M. Benkhalfa pourra se targuer d'une seule petite note : avoir ouvert la voie à une hypothétique et très dangereuse amnistie fiscale. En ouvrant la possibilité aux détenteurs d'argent de l'injecter dans les circuits formels contre une amende, la LFC ouvre la possibilité de mieux exploiter les énormes ressources financières circulant au noir. On parle d'une quarantaine de milliards de dollars. Mais il ne faut pas s'y tromper. En l'état actuel de l'économie et des banques algériennes, cette mesure n'apportera rien de bon. Elle risque même d'avoir de terribles effets pervers.

D'une part, contrairement aux idées reçues, l'argent ne va pas dans les circuits bancaires simplement parce que les banques n'offrent pas la souplesse, la rapidité et l'efficacité nécessaires, et non parce que les gens ne veulent pas y aller. Ensuite, parce qu'il n'y a pas de sommes gigantesques détenues par les particuliers chez eux. L'argent qui dort est déjà dans les banques ou à l'étranger. Il faudra des mesures autrement plus crédibles pour l'inciter à revenir.

Enfin, ouvrir l'éventualité d'une amnistie fiscale risque de mener à une sorte de « grève des impôts », beaucoup de patrons d'entreprises risquant de se mettre en marge de la loi en espérant bénéficier à terme d'une telle mesure. Au final, l'idée d'amnistie fiscale risque de se transformer en une nouvelle catastrophe pour l'administration des impôts, qui peine toujours à se mettre à niveau.

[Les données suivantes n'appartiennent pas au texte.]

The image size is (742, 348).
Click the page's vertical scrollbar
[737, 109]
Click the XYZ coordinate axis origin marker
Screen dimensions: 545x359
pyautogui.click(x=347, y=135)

En tout état de cause, cela ne suffit pas pour faire une loi de finances. Les grandes décisions contenues dans la LFC, qui sera adoptée intégralement par le parlement, sont prises ailleurs. Elles n'ont pas changé depuis une décennie. C'est le président Bouteflika qui les dicte. Abdellatif Benachenou, Mourad Medecli et Karim Djoudi peuvent en témoigner. Quant à M. Benkhalfa, il pourra toujours s'occuper de quelques volets techniques, comme la monétique et la modernisation des distributeurs automatiques.